◆ **HOW TO COMPLETE THIS TASK**
The expected output is each line from the one containing "Viewport: 1379px width, 868px height." to the last line of the data below, set down exactly, minus the pictures.

◆ **GIVEN RECORDS**
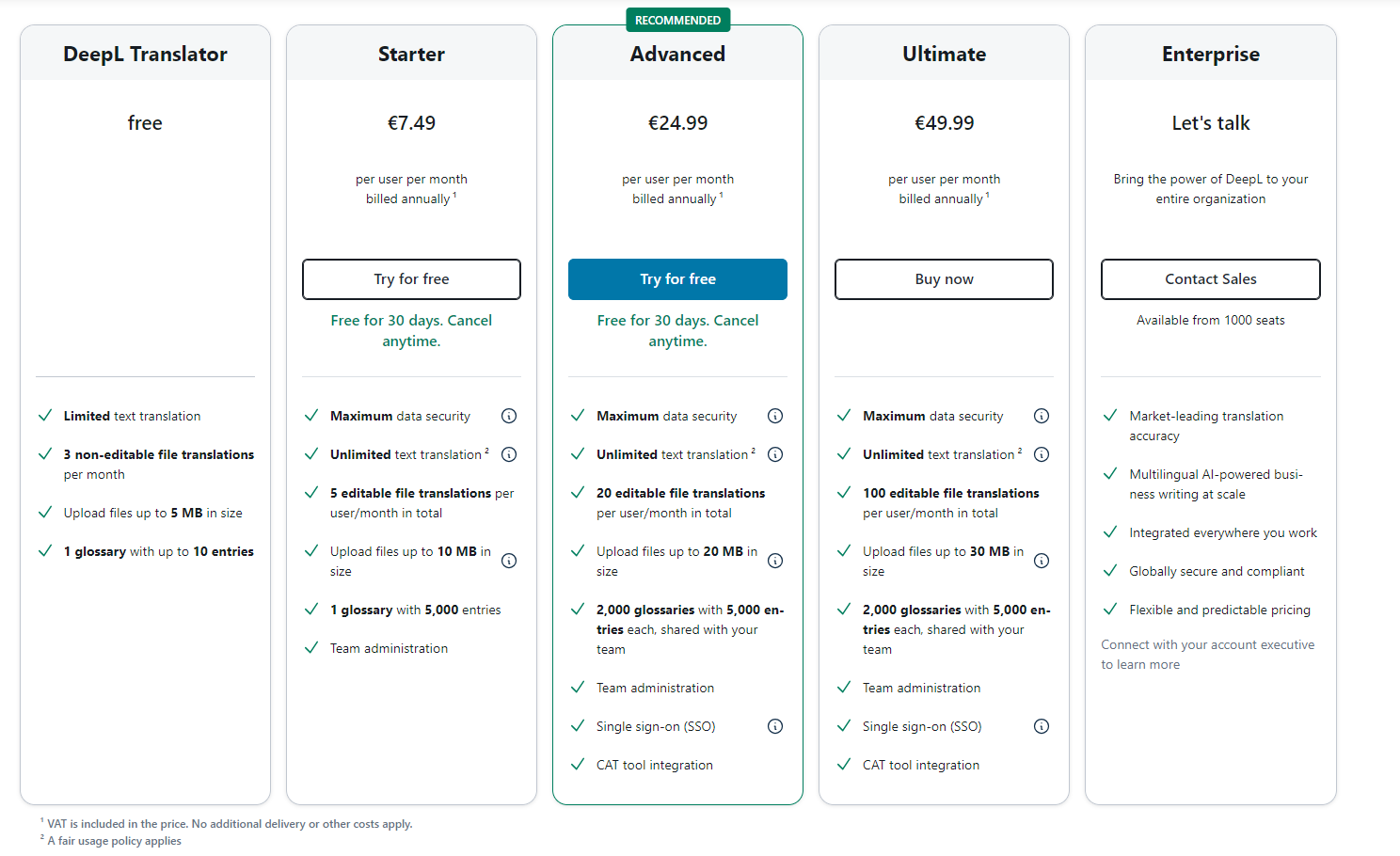1400x856 pixels.
Task: Show info for Advanced Unlimited text translation
Action: pos(775,454)
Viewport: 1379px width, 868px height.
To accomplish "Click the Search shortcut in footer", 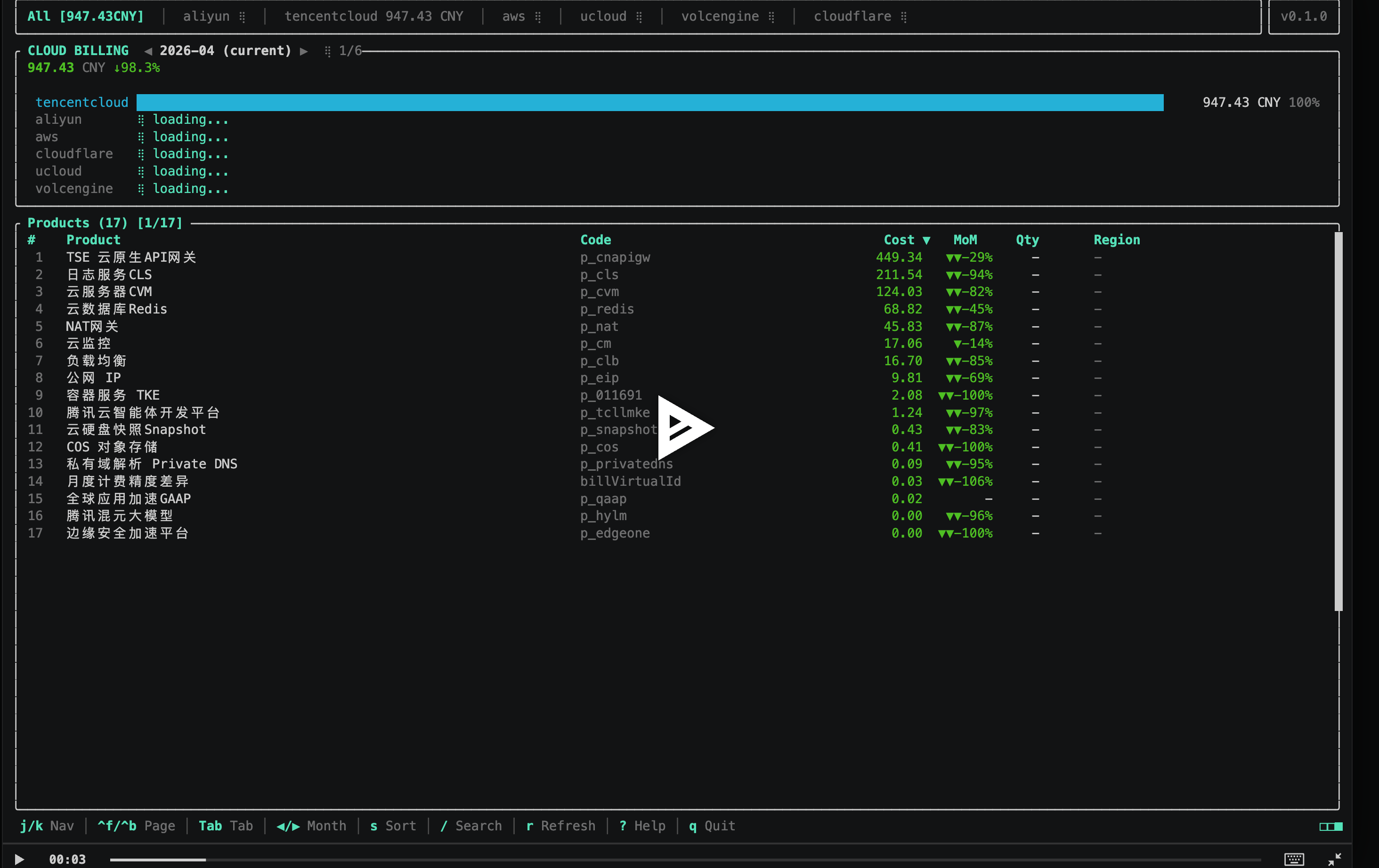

◆ **ANSWER**
Viewport: 1379px width, 868px height.
To accomplish "Click the Search shortcut in footer", 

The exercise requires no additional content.